Tommy did not know that the word stood for anything else than a child, which was indeed its meaning long before it was specially applied to the young of the goat. A kidnapper or kidnabber is a stealer of children. Mr. Skeat tells us that kid meant at first just a young one.
“You can’t tell me what to do with it, I’m afraid, Tommy!” said Clare.
Already it was as if from all eternity he had loved this helpless little waif of Time, with its small, thin, blue-gray, gin-drugged face; this tiny life, so hopeless, so miserable, yet so uncomplaining: the thing that was, was the thing for it to bear; it had come into the world to bear it! Ready to die, even Death would not have it; it must live where it was not wanted, where it was not welcome!
“Yes, I can!” answered Tommy with evil promptitude. “Put it in again.”
“But that would drown it, you know, Tommy!” answered Clare, treating him like the child he was not. “We want it to live, Tommy!”
His tenderness for the baby made him speak with foolish gentleness.

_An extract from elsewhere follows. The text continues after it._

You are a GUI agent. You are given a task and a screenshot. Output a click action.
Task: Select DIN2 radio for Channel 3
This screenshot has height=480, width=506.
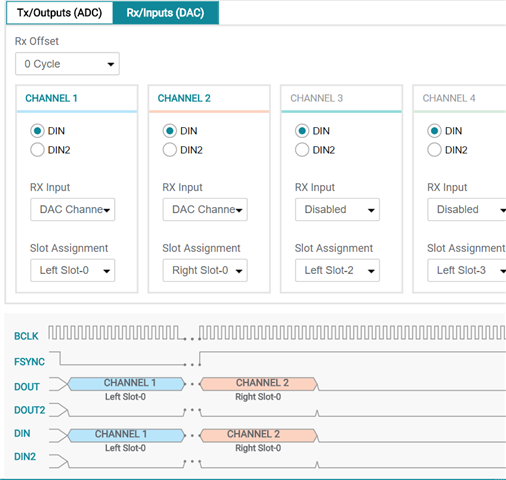coord(302,150)
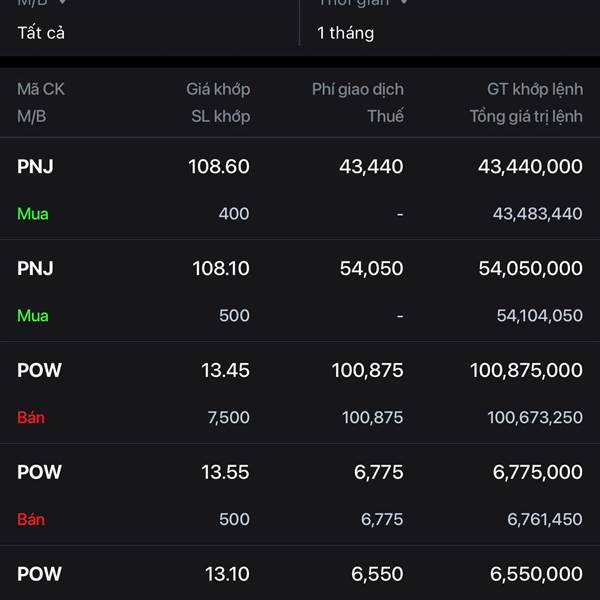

“No, we don’t!” returned Tommy. “What business has it to live, when we can’t get nothing to eat?”
Clare held faster to the baby with one arm, and with the fist of the other struck straight out at Tommy, hit him between the eyes, and knocked him flat. It was a miserable thing to have to do, and it made Clare miserable, for Tommy was not half his size, and was still suffering from his fall on the iron. But then the dying baby was not half Tommy’s size, and any milder argument would have been lost on him: he was thus sent on the way to understand that the baby had rights; and that if the baby could not enforce them, there was one in the world that could and would. Never in his life did Clare show more instinctive wisdom than in that knock-down blow to the hardly blamable little devil!
Tommy got up at once. He was not much hurt, for he had a hard head though he was easily knocked over. From that moment he began to respect Clare. He had loved him before in a way; he had patronized him, and feared to offend him because he was stronger than he; but until now he had had no respect for him, believing little Tommy a much finer fellow than big Clare. There are thousands for whom a blow is a better thing than expostulation, persuasion, or any sort of kindness. They are such that nothing but a blow will set their door ajar for love to get in. That is why hardships, troubles, disappointments, and all kinds of pain and suffering, are sent to so many of us. We are so full of ourselves, and feel so grand, that we should never come to know what poor creatures we are, never begin to do better, but for the knock-down blows that the loving God gives us. We do not like them, but he does not spare us for that.